The aim of this paper is to establish a theory of nonlinear spectral decompositions in an infinite dimensional setting by considering the eigenvalue problem related to an absolutely one-homogeneous functional in a Hilbert space. This approach is motivated by works for the total variation and related functionals in $L^2$, where some interesting results on the eigenvalue problem and the relation to the total variation flow have been proven previously, and by recent results on finite-dimensional polyhedral semi-norms, where gradient flows can yield exact decompositions into eigenvectors. We provide a geometric characterization of eigenvectors via a dual unit ball, which applies to the infinite-dimensional setting and allows applications to several relevant examples. In particular our analysis highlights the role of subgradients of minimal norm and thus connects directly to gradient flows, whose time evolution can be interpreted as a decomposition of the initial condition into subgradients of minimal norm.

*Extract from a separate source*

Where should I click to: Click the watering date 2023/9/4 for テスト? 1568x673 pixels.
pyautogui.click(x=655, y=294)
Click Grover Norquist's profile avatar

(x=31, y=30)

We can show that if the gradient flow yields a spectral decomposition it is equivalent in an appropriate sense to other schemes such as variational methods with regularization parameter equal to time, and that the decomposition has an interesting orthogonality relation. Indeed we verify that all approaches where these equivalences were known before by other arguments -- such as one-dimensional TV flow and multidimensional generalizations to vector fields or the gradient flow of certain polyhedral semi-norms -- yield exact spectral decompositions, and we provide further examples. We also investigate extinction times and extinction profiles, which we characterize as eigenvectors in a very general setting, generalizing several results from literature.